## ASSIGNED TASK
Only an exact copy of the entries will serve as the answer.

[Extracted data entries]
_ _ _ _
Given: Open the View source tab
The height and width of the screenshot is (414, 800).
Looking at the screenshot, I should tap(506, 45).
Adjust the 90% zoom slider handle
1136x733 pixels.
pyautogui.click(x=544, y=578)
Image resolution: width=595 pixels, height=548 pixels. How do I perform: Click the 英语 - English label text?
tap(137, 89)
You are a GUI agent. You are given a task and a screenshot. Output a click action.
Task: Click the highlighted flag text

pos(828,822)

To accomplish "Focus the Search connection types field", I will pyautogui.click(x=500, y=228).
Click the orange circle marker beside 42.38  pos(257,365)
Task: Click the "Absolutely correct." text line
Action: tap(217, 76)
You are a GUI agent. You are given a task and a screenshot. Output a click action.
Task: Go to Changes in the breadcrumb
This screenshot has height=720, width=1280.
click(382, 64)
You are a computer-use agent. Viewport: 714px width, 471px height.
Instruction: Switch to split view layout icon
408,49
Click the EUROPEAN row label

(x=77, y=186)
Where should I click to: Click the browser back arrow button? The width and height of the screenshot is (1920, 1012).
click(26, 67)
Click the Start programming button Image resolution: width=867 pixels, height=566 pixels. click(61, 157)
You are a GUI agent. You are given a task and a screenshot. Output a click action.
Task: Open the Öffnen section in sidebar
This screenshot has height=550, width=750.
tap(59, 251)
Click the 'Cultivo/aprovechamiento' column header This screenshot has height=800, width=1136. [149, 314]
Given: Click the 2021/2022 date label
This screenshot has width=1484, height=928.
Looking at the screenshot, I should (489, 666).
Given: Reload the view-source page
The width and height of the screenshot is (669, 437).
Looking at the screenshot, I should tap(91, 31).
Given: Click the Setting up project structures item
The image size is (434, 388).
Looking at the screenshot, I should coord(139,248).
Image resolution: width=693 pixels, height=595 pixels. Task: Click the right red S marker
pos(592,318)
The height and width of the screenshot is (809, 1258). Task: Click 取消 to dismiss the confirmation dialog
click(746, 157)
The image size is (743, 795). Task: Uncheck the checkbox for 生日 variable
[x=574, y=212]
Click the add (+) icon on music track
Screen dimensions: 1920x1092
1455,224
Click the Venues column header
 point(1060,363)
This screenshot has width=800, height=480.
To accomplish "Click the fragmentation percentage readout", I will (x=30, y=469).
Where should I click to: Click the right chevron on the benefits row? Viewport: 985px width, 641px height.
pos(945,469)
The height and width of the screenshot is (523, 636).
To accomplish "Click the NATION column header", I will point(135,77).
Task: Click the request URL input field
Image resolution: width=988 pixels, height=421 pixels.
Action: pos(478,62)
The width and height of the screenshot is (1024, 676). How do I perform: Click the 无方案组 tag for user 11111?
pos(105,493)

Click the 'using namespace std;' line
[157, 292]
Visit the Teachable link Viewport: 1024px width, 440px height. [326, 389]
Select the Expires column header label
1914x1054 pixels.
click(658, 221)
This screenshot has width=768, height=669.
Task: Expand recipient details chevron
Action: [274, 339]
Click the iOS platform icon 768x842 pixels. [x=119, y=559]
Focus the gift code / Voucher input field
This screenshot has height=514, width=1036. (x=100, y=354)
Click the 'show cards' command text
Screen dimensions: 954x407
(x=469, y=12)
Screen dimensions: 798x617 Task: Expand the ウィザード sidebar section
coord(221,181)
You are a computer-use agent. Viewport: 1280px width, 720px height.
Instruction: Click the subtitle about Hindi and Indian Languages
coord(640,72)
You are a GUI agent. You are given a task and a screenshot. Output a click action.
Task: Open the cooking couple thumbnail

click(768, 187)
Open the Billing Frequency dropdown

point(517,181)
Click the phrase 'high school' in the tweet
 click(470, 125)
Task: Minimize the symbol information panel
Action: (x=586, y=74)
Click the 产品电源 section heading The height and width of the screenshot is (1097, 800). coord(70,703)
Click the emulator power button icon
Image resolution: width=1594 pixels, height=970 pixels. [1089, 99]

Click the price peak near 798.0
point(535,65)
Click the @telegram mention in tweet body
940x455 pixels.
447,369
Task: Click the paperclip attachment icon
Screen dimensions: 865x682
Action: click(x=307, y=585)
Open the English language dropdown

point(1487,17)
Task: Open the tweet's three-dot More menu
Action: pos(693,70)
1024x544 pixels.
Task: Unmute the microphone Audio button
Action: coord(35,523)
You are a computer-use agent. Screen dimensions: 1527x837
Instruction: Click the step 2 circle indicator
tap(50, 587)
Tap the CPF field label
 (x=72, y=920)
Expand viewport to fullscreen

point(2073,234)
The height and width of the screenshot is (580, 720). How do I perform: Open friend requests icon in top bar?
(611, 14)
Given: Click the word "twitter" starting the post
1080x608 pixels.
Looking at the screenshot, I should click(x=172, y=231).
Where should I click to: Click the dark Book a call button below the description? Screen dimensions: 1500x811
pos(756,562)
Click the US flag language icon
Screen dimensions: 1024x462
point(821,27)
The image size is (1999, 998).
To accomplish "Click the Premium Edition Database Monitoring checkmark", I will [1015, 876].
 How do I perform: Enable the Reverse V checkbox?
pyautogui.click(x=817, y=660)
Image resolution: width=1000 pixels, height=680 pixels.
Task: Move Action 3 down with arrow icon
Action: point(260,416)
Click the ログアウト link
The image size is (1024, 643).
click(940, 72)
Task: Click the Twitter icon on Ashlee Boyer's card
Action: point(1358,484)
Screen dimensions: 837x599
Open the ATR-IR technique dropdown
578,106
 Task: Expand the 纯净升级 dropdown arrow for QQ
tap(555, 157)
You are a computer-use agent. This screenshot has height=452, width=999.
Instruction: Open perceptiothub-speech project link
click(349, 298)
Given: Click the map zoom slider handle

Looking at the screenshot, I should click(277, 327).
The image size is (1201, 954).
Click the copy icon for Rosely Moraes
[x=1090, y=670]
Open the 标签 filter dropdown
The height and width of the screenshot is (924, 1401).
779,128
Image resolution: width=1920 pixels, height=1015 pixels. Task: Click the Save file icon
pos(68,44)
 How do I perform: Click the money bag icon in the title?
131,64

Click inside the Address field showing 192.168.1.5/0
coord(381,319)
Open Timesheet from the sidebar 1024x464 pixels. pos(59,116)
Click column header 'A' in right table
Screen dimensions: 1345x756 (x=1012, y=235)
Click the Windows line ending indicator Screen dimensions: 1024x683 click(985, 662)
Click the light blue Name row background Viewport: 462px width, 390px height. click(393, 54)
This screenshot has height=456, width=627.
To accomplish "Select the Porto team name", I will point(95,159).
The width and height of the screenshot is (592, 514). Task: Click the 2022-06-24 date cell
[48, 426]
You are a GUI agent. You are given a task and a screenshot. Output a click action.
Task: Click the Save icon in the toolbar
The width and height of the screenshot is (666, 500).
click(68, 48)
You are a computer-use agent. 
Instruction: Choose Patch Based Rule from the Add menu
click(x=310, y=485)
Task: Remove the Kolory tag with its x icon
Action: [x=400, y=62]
_ _ _ _
## RESPONSE TO THE TASK
Given: Open the View source tab
The height and width of the screenshot is (414, 800).
Looking at the screenshot, I should tap(506, 45).
Adjust the 90% zoom slider handle
1136x733 pixels.
pyautogui.click(x=544, y=578)
Image resolution: width=595 pixels, height=548 pixels. How do I perform: Click the 英语 - English label text?
tap(137, 89)
You are a GUI agent. You are given a task and a screenshot. Output a click action.
Task: Click the highlighted flag text

pos(828,822)

To accomplish "Focus the Search connection types field", I will pyautogui.click(x=500, y=228).
Click the orange circle marker beside 42.38  pos(257,365)
Task: Click the "Absolutely correct." text line
Action: tap(217, 76)
You are a GUI agent. You are given a task and a screenshot. Output a click action.
Task: Go to Changes in the breadcrumb
This screenshot has height=720, width=1280.
click(382, 64)
You are a computer-use agent. Viewport: 714px width, 471px height.
Instruction: Switch to split view layout icon
408,49
Click the EUROPEAN row label

(x=77, y=186)
Where should I click to: Click the browser back arrow button? The width and height of the screenshot is (1920, 1012).
click(26, 67)
Click the Start programming button Image resolution: width=867 pixels, height=566 pixels. click(61, 157)
You are a GUI agent. You are given a task and a screenshot. Output a click action.
Task: Open the Öffnen section in sidebar
This screenshot has height=550, width=750.
tap(59, 251)
Click the 'Cultivo/aprovechamiento' column header This screenshot has height=800, width=1136. [149, 314]
Given: Click the 2021/2022 date label
This screenshot has width=1484, height=928.
Looking at the screenshot, I should (489, 666).
Given: Reload the view-source page
The width and height of the screenshot is (669, 437).
Looking at the screenshot, I should tap(91, 31).
Given: Click the Setting up project structures item
The image size is (434, 388).
Looking at the screenshot, I should coord(139,248).
Image resolution: width=693 pixels, height=595 pixels. Task: Click the right red S marker
pos(592,318)
The height and width of the screenshot is (809, 1258). Task: Click 取消 to dismiss the confirmation dialog
click(746, 157)
The image size is (743, 795). Task: Uncheck the checkbox for 生日 variable
[x=574, y=212]
Click the add (+) icon on music track
Screen dimensions: 1920x1092
1455,224
Click the Venues column header
 point(1060,363)
This screenshot has width=800, height=480.
To accomplish "Click the fragmentation percentage readout", I will (x=30, y=469).
Where should I click to: Click the right chevron on the benefits row? Viewport: 985px width, 641px height.
pos(945,469)
The height and width of the screenshot is (523, 636).
To accomplish "Click the NATION column header", I will point(135,77).
Task: Click the request URL input field
Image resolution: width=988 pixels, height=421 pixels.
Action: pos(478,62)
The width and height of the screenshot is (1024, 676). How do I perform: Click the 无方案组 tag for user 11111?
pos(105,493)

Click the 'using namespace std;' line
[157, 292]
Visit the Teachable link Viewport: 1024px width, 440px height. [326, 389]
Select the Expires column header label
1914x1054 pixels.
click(658, 221)
This screenshot has width=768, height=669.
Task: Expand recipient details chevron
Action: [274, 339]
Click the iOS platform icon 768x842 pixels. [x=119, y=559]
Focus the gift code / Voucher input field
This screenshot has height=514, width=1036. (x=100, y=354)
Click the 'show cards' command text
Screen dimensions: 954x407
(x=469, y=12)
Screen dimensions: 798x617 Task: Expand the ウィザード sidebar section
coord(221,181)
You are a computer-use agent. Viewport: 1280px width, 720px height.
Instruction: Click the subtitle about Hindi and Indian Languages
coord(640,72)
You are a GUI agent. You are given a task and a screenshot. Output a click action.
Task: Open the cooking couple thumbnail

click(768, 187)
Open the Billing Frequency dropdown

point(517,181)
Click the phrase 'high school' in the tweet
 click(470, 125)
Task: Minimize the symbol information panel
Action: (x=586, y=74)
Click the 产品电源 section heading The height and width of the screenshot is (1097, 800). coord(70,703)
Click the emulator power button icon
Image resolution: width=1594 pixels, height=970 pixels. [1089, 99]

Click the price peak near 798.0
point(535,65)
Click the @telegram mention in tweet body
940x455 pixels.
447,369
Task: Click the paperclip attachment icon
Screen dimensions: 865x682
Action: click(x=307, y=585)
Open the English language dropdown

point(1487,17)
Task: Open the tweet's three-dot More menu
Action: pos(693,70)
1024x544 pixels.
Task: Unmute the microphone Audio button
Action: coord(35,523)
You are a computer-use agent. Screen dimensions: 1527x837
Instruction: Click the step 2 circle indicator
tap(50, 587)
Tap the CPF field label
 (x=72, y=920)
Expand viewport to fullscreen

point(2073,234)
The height and width of the screenshot is (580, 720). How do I perform: Open friend requests icon in top bar?
(611, 14)
Given: Click the word "twitter" starting the post
1080x608 pixels.
Looking at the screenshot, I should click(x=172, y=231).
Where should I click to: Click the dark Book a call button below the description? Screen dimensions: 1500x811
pos(756,562)
Click the US flag language icon
Screen dimensions: 1024x462
point(821,27)
The image size is (1999, 998).
To accomplish "Click the Premium Edition Database Monitoring checkmark", I will [1015, 876].
 How do I perform: Enable the Reverse V checkbox?
pyautogui.click(x=817, y=660)
Image resolution: width=1000 pixels, height=680 pixels.
Task: Move Action 3 down with arrow icon
Action: point(260,416)
Click the ログアウト link
The image size is (1024, 643).
click(940, 72)
Task: Click the Twitter icon on Ashlee Boyer's card
Action: point(1358,484)
Screen dimensions: 837x599
Open the ATR-IR technique dropdown
578,106
 Task: Expand the 纯净升级 dropdown arrow for QQ
tap(555, 157)
You are a computer-use agent. This screenshot has height=452, width=999.
Instruction: Open perceptiothub-speech project link
click(349, 298)
Given: Click the map zoom slider handle

Looking at the screenshot, I should click(277, 327).
The image size is (1201, 954).
Click the copy icon for Rosely Moraes
[x=1090, y=670]
Open the 标签 filter dropdown
The height and width of the screenshot is (924, 1401).
779,128
Image resolution: width=1920 pixels, height=1015 pixels. Task: Click the Save file icon
pos(68,44)
 How do I perform: Click the money bag icon in the title?
131,64

Click inside the Address field showing 192.168.1.5/0
coord(381,319)
Open Timesheet from the sidebar 1024x464 pixels. pos(59,116)
Click column header 'A' in right table
Screen dimensions: 1345x756 (x=1012, y=235)
Click the Windows line ending indicator Screen dimensions: 1024x683 click(985, 662)
Click the light blue Name row background Viewport: 462px width, 390px height. click(393, 54)
This screenshot has height=456, width=627.
To accomplish "Select the Porto team name", I will point(95,159).
The width and height of the screenshot is (592, 514). Task: Click the 2022-06-24 date cell
[48, 426]
You are a GUI agent. You are given a task and a screenshot. Output a click action.
Task: Click the Save icon in the toolbar
The width and height of the screenshot is (666, 500).
click(68, 48)
You are a computer-use agent. 
Instruction: Choose Patch Based Rule from the Add menu
click(x=310, y=485)
Task: Remove the Kolory tag with its x icon
Action: [x=400, y=62]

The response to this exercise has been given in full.